Another week, another horrible cold. This chapter is about wanting to drown, but not being able to. This is apposite, because currently I feel like I'm drowning in life - there's so much going on and I can't quite get a handle on any of it. Then again, that's not surprising, because that's exactly how I felt back when I wrote this, so there you go.
Scylla
in Black
Just
as she was about to hit the water, Nina lost her nerve and began to
turn so that instead of a clean dive she burst into the murky
underworld shoulder-blade first. She speared down backwards, hair
streaming out before her face and eyes trained upwards at the shadow
of the boat on the twilight-bright surface. Her breath was forced out
in a stream of bubbles that mixed with those of the impact, her limbs
were pulled firmly upwards, and with these streamers trailing Nina
fought herself for control. For right then, it seemed quite right to
be sinking, to keep sinking and to bid farewell to the sun and the
sky forever.
She
didn’t. She twisted round in the cold brine and struck out away and
up. The water filled out her clothing into a dragging, baggy skin
that held her back but Nina pushed anyway. Her lungs began to strain
and she saw the wave chopped surface again, this time not as a
romance of otherworldly shadows but as a final, fading hope. Her legs
kicked harder and harder but for all the progress that she seemed to
be making forward she could not counter the speed at which she sunk.

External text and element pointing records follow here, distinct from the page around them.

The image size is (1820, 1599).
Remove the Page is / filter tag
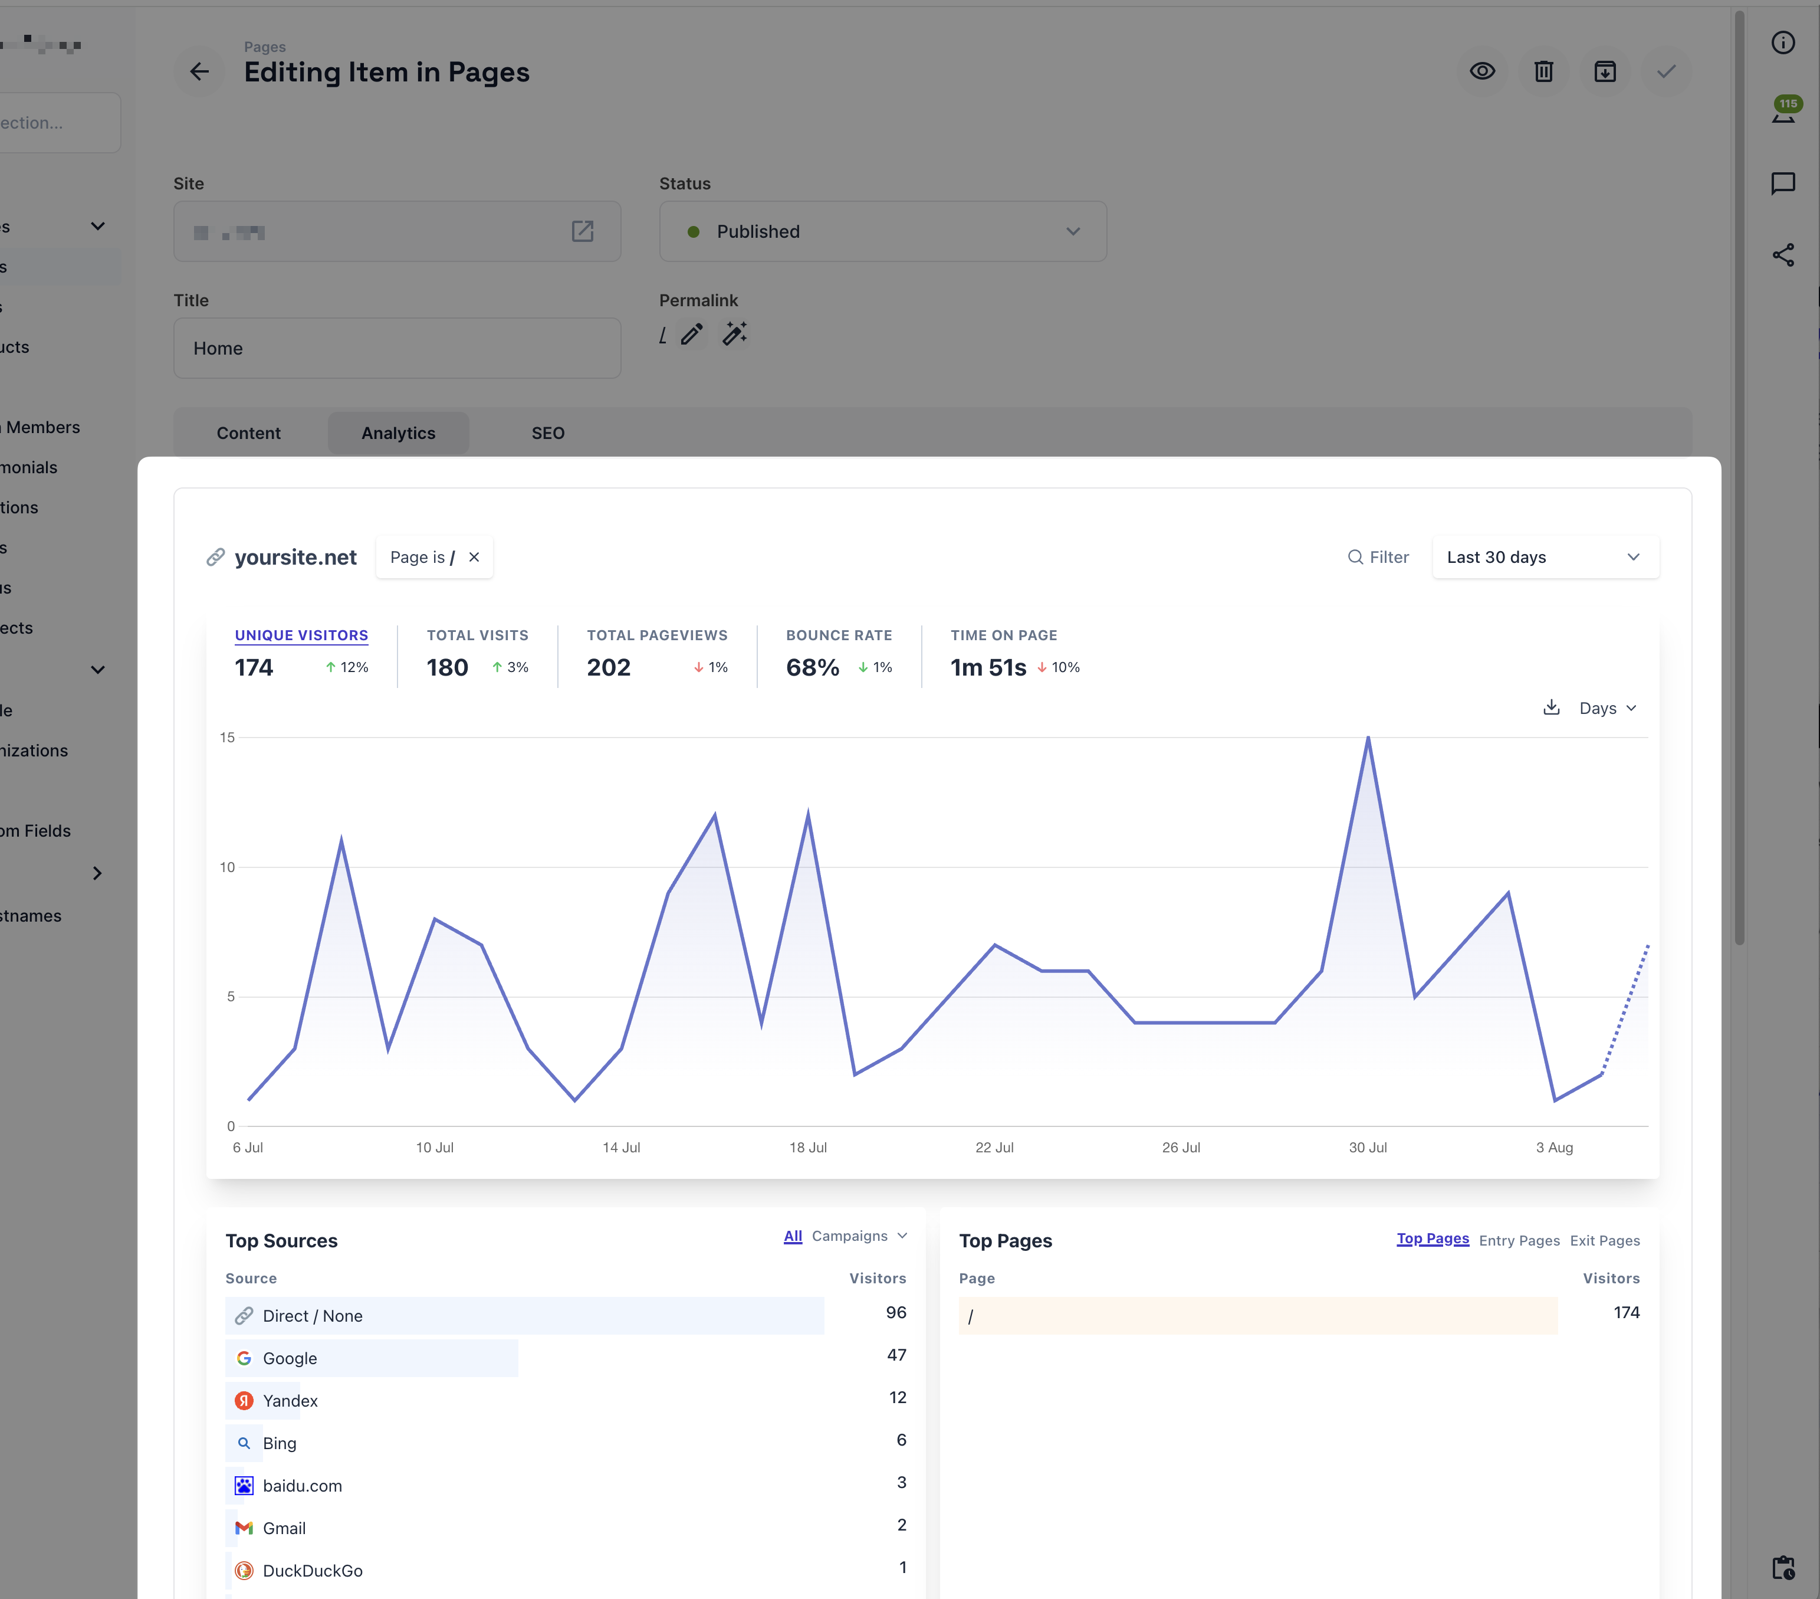(475, 557)
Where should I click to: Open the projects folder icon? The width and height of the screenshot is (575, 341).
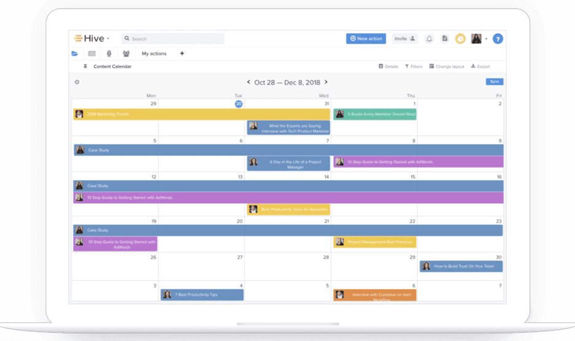[x=75, y=54]

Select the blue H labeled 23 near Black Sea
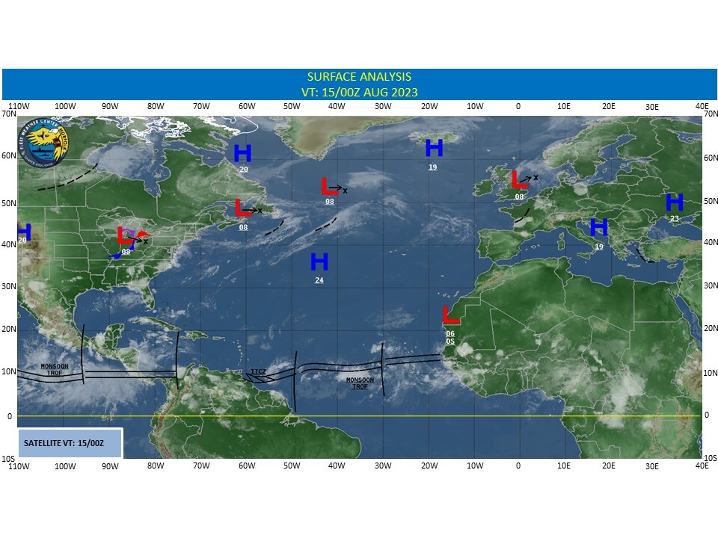[x=674, y=202]
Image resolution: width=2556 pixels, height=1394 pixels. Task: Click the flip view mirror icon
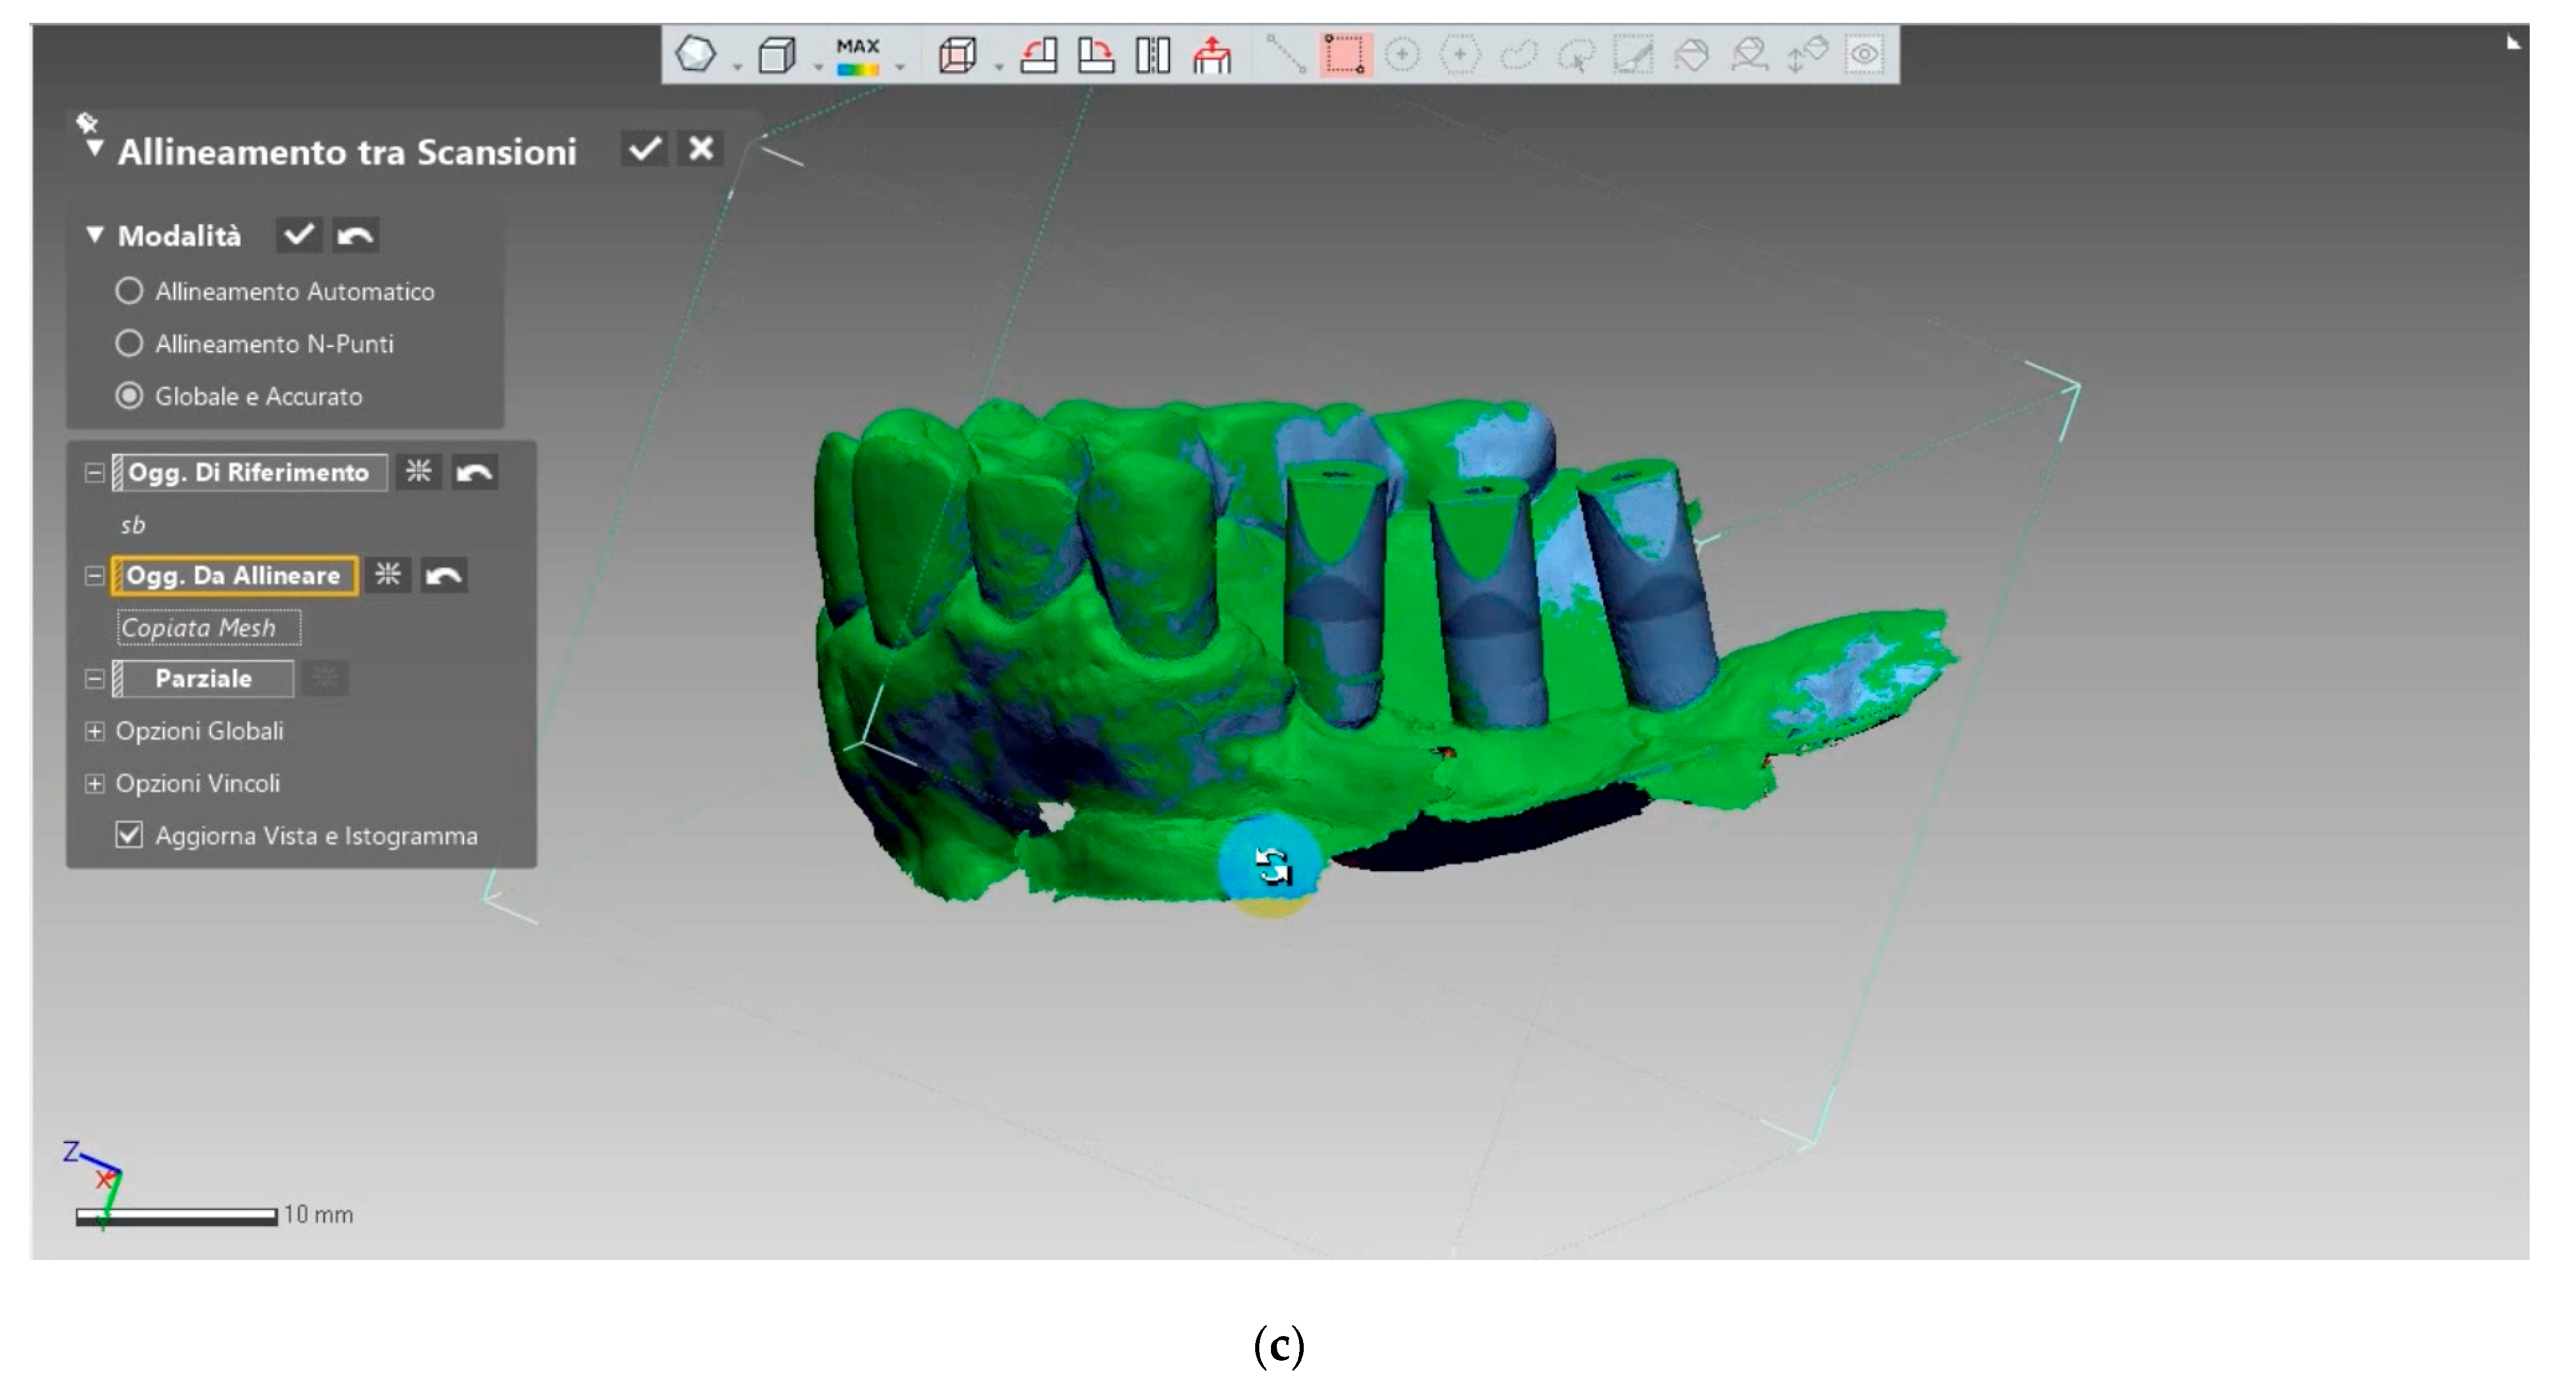coord(1153,55)
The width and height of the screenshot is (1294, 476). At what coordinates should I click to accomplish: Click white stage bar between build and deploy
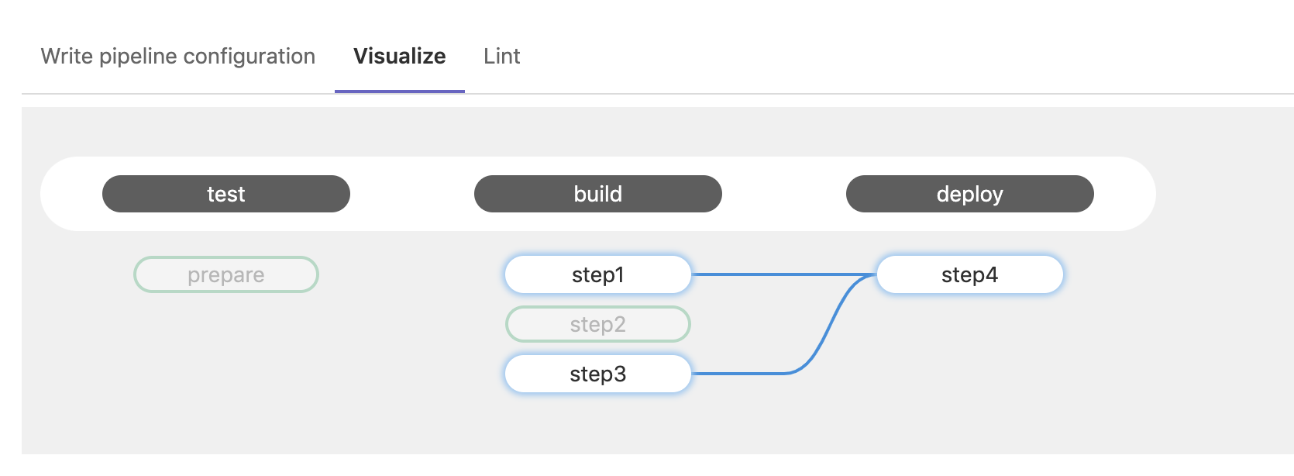pos(784,194)
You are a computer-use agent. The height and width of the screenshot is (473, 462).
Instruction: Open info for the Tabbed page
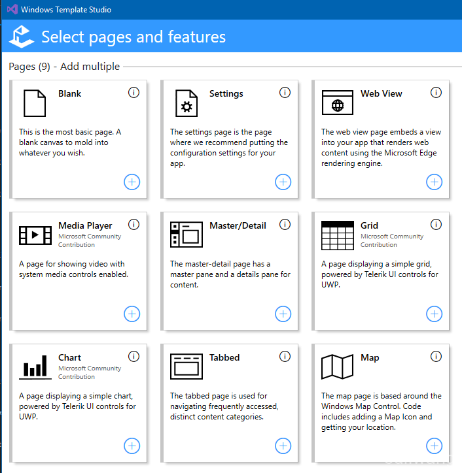285,357
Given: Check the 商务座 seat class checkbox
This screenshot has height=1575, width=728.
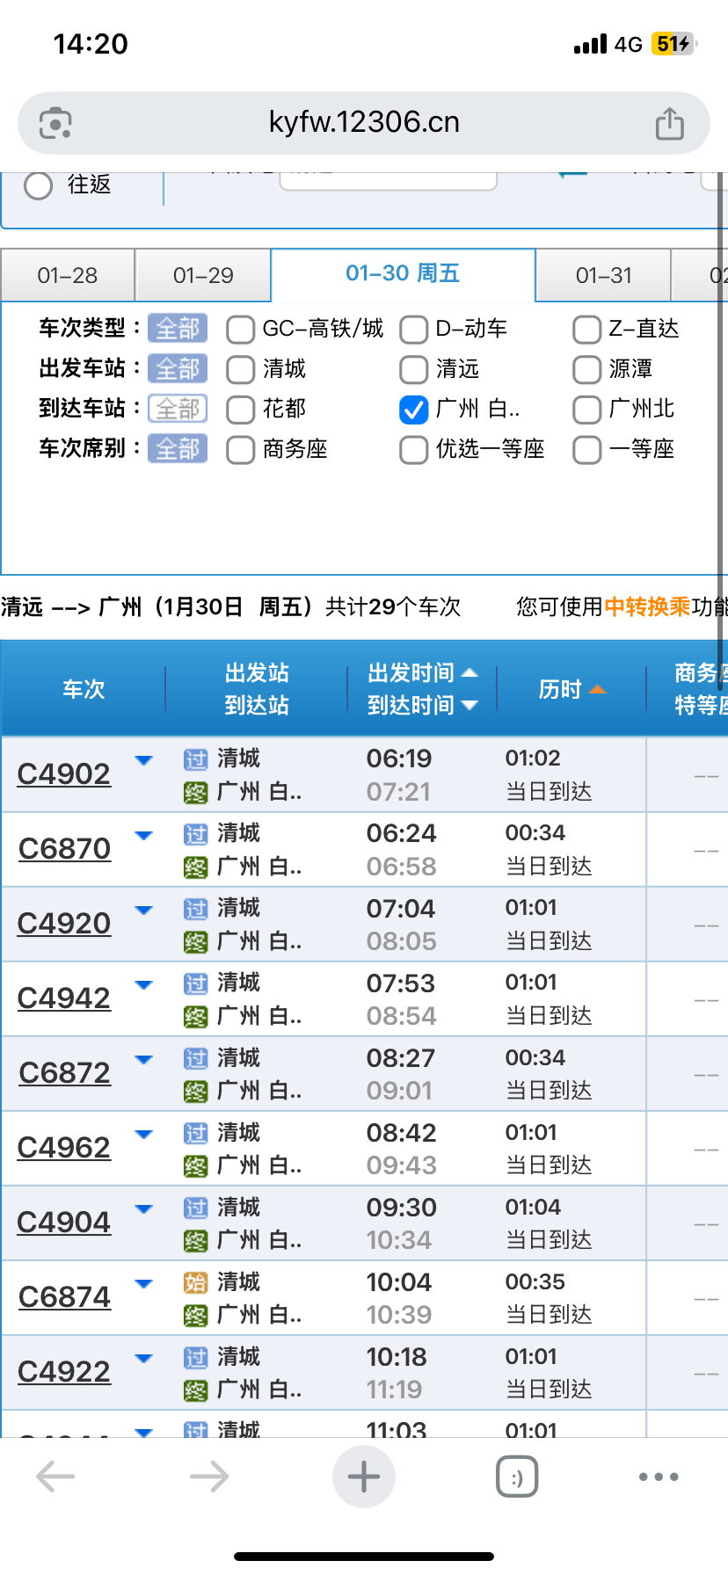Looking at the screenshot, I should 240,450.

She began to panic, to try to struggle free from the weight of fabric
that was dragging her down, but the straps that where designed to
keep her weapons on her person were too secure. Worse, the dried
blood seemed to have attached the shirt she wore to her arm again,
and in the horror of sinking and with the heavy force of the current
that was dragging her she didn’t even have the strength to pull off
the scab. She floundered.
Her
limbs swept outwards, the jerking panic smoothed out by the sea’s
fluidity, the burning became too much and at long last, descending
gently, her mouth burst open and the salt water came streaming in.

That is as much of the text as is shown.